The convulsions in India are they say going to have severe repercussions here. For one, there will be power galore. When AB Vajpayee explodes that nuclear bomb over Pakistan, we are going to get some fallout as well. Maybe it can be rigged to the national power grid.

When Anita Pratap came on CNN to announce the fall of Rao, it looked as if the whole Indian thing had come a full circle. Here was Anita Pratap, who previously looked like a Thelungu Desam flunky, now all starry eyed on CNN announcing quite nonchalantly that India's loveliest girl on the beach status has gone .

She seemed to be all agog as well. One can't blame her. In India, elections are meant to change governments. Come sun they change governments. Come rain they change governments. Come Gandhi they change governments. They are hungry, and Anita Pratap is hungry for the news.

So India has finally changed Rao, the man with the perpetual look of the sacred bulldog who saved India and sent it spiralling towards most favoured girl on the beach status. We Sri Lanka, who began the torrid love affair with the market economy began looking like the scrawny guy on the beach who gets the sand kicked in his eyes.. India. It helps to be big. But before Rao, being big for India was like having a bad case of elephantiasis.
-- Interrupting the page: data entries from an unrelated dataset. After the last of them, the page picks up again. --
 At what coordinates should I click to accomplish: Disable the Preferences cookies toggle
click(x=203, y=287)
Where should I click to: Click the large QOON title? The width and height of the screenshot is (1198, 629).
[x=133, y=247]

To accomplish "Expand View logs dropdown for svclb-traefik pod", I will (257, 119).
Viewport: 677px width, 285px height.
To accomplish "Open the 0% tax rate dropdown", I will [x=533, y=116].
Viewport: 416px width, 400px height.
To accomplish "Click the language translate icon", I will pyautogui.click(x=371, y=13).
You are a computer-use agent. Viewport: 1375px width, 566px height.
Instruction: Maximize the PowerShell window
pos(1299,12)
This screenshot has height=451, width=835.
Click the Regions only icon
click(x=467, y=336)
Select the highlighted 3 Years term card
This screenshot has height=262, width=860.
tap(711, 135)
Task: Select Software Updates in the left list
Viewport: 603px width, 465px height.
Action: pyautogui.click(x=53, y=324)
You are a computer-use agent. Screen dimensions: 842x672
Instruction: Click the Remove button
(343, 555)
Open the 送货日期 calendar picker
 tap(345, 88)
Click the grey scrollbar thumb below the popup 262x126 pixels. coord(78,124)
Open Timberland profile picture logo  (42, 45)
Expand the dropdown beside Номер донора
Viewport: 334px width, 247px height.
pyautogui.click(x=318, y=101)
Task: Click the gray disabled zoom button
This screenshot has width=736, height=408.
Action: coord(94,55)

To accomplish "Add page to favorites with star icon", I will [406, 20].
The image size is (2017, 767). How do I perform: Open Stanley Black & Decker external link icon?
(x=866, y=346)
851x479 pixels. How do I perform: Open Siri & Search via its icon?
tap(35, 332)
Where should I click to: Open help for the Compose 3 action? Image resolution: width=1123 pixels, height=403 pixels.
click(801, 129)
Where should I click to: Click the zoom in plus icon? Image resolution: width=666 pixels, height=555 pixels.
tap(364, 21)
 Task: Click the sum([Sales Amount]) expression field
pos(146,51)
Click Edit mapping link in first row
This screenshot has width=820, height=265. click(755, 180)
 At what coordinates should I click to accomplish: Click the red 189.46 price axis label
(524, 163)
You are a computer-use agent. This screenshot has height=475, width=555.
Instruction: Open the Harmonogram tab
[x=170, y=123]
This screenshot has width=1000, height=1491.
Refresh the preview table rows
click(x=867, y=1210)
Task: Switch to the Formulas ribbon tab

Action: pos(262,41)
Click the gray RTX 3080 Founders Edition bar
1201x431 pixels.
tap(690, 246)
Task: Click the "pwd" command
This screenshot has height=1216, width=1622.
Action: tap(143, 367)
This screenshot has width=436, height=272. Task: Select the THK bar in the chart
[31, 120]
Rao changed all that. The funny thing about India is that the whole of India does not realise the import of that which they had just done. The reason is Ñ- everyone knew they were going to do it anyway. In India they change governments. Come sun come rain come Gandhi... yah yah yahh you said it, what you expect India to be China?

But we Sri Lankans and Indians are twins. We usually do not grasp the import of what we do to ourselves either.. We changed governments. India changed governments. But in these parts, we change governments, so what's the fuss?

But, Rao in retirement will never fit the image. After all, here is a man who fixes his main political enemies just before the elections in the manner they idly swat a fly in a Calcutta side- walk.

India has to remain India. Its character changed, it will never be the India we knew. The problem with Rao was that India was becoming like an Indonesia. Thank god India was never going to look like a Singapore, even with a hundred Rao's, but even India; looking like Indonesia was bad enough.

Look at Indonesia now, and you see a country that the Club Med the Hilton and United Airlines all like to fawn on./ Indonesians wear the Sarong kebaya like an advertisement for five days of debauchery to be spent in Jakarta. Its a cross between Singapore and the Philippines, petro dollars flowing, the tourists all wanting to rush there to gain a nugget of paradise which can be shown on VCR.

Why on earth now should India go down this beaten track? Because most Indians are hungry. what's India if people are not hungry? what's India if people are not Indian, they change governments, and treat Rao like the national saviour that he is? What is India if it is not a functioning anarchy?

So, to make a long story short, the day Anita Pratap came on CNN, she had a lot to smile about. She knew India had been saved. She was not going to have to write copy for Club Med ads to make a living.